Extrait : Le croupier de la Goulette
Au casino de Besançon, il y avait une salle où se tenait la boule, avec, comme d’habitude,
neuf numéros et le zéro, mais avec une seule rangée de trous, alors que par la suite, il y eut
deux rangées de trous avec les numéros en quinconce, sans doute en raison des événements
que je vais évoquer et qui durent se produire un peu trop souvent ici ou là. Je sympathisai vite
avec un croupier brun de peau et à l’air familier, dont j’appris rapidement qu’il était juif et
tunisien, de la Goulette exactement.
Une coïncidence fort opportune, comme le prouva la suite. Lors de l’une de mes premières
parties, je me trouvai près de ce croupier lorsqu’il lança la boule. Je l’entendis assez
distinctement prononcer, bien qu’il le soufflât très bas, le mot « Khamsa », qui veut dire cinq
en arabe. Comme je lui demandai de répéter, il me répondit en prenant l’air étonné, mais d’un
ton trop finaud pour être sincère qu’il n’avait rien dit. Les tunes sont censés avoir l’esprit
rapide. Donc, je m’empressai de miser sur le cinq avant qu’il ne déclare : « Les jeux sont faits,
rien ne va plus ». Et le cinq sortit.
Ce fut le début d’une période faste pour moi. Pour les croupiers aussi, puisqu’ils font
caisse commune pour les pourboires. En effet, je misais bien entendu avant l’envoi de la
boule, sur deux numéros rapprochés pour limiter les risques d’erreur et, lorsque je gagnai,
par exemple quatre-vingt-dix francs après avoir misé deux fois dix francs, au lieu de donner,
comme tout le monde en pareil cas, deux ou trois francs aux croupiers, je donnais vingt
francs, une générosité qui n’était pas sans surprendre les autres joueurs présents. Il me restait
quand même cinquante francs, gagnés quasiment sans aucun risque. Une belle association de
mâles fêteurs !
Bien qu’aucun mot ne fût jamais échangé entre les croupiers et moi, ma manière d’agir dut
leur apparaître conforme et même au-delà de ce qu’ils espéraient. De cet assentiment mutuel
et muet naquit un pacte qui fut respecté de part et d’autre.
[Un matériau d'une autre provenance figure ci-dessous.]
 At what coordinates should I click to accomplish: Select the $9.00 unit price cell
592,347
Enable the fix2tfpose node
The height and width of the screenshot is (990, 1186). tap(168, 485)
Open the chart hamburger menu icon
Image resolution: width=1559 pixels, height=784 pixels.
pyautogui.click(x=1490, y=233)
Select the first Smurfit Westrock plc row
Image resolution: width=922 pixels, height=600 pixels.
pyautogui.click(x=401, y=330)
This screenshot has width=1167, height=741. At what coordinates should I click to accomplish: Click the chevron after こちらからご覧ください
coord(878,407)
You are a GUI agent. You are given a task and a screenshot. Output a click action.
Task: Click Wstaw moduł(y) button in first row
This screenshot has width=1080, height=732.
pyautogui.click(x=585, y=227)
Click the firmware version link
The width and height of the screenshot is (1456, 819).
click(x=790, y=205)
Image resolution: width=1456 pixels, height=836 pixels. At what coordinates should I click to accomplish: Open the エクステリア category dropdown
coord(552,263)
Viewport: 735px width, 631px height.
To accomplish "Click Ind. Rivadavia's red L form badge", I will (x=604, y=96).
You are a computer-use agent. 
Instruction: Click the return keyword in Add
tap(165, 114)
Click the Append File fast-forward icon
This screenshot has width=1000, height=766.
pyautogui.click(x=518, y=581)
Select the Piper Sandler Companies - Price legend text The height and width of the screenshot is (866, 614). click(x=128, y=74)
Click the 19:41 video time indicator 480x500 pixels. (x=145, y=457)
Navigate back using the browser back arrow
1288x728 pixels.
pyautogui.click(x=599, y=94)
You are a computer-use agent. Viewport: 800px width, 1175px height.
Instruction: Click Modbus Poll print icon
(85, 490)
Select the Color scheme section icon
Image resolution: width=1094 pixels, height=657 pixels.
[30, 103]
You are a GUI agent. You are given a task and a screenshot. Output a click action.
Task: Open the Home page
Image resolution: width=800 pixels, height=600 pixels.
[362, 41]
Je fus ensuite régulièrement invité le vendredi soir à la table de chemin de fer et fis ainsi la
connaissance du directeur du casino, un jeune très sympathique qui devint assez rapidement
l’un de mes compagnons de soirées de célibataire. Au bout de quelques semaines, avec l’air
de ne pas y toucher, il fit allusion à une réputation qui courait sur ma personne selon laquelle
je gagnais presque toujours à la boule, et il me demanda en riant quel était mon secret, ma
martingale. Bien sûr en toute amitié.
Alors qu’il ne l’avait jamais fait auparavant, il vint un soir inopinément me regarder jouer
dans la salle de boule. Il demeura près de moi pendant tout le temps où je jouais, animant
les bribes d’une conversation badine, pendant que ses yeux, d’ordinaire rieurs, avaient ce
soir-là un côté plutôt fureteur. Il était clair qu’il était là pour surveiller et surtout donner un
avertissement sans frais à l’équipe de croupiers, puisqu’il ne pouvait pas vraiment prouver
la triche. Ce soir-là, je ne gagnai pas et le directeur me dit en riant qu’il avait certainement
dû me porter la poisse. Mais les regards échangés entre les croupiers et moi, surtout avec
mon bonhomme de la Goulette, me firent vite comprendre que notre manège risquait
d’être découvert, que nous n’étions plus en sécurité et que ce soir sonnait le glas de notre
sympathique, mais surtout lucrative, coopération.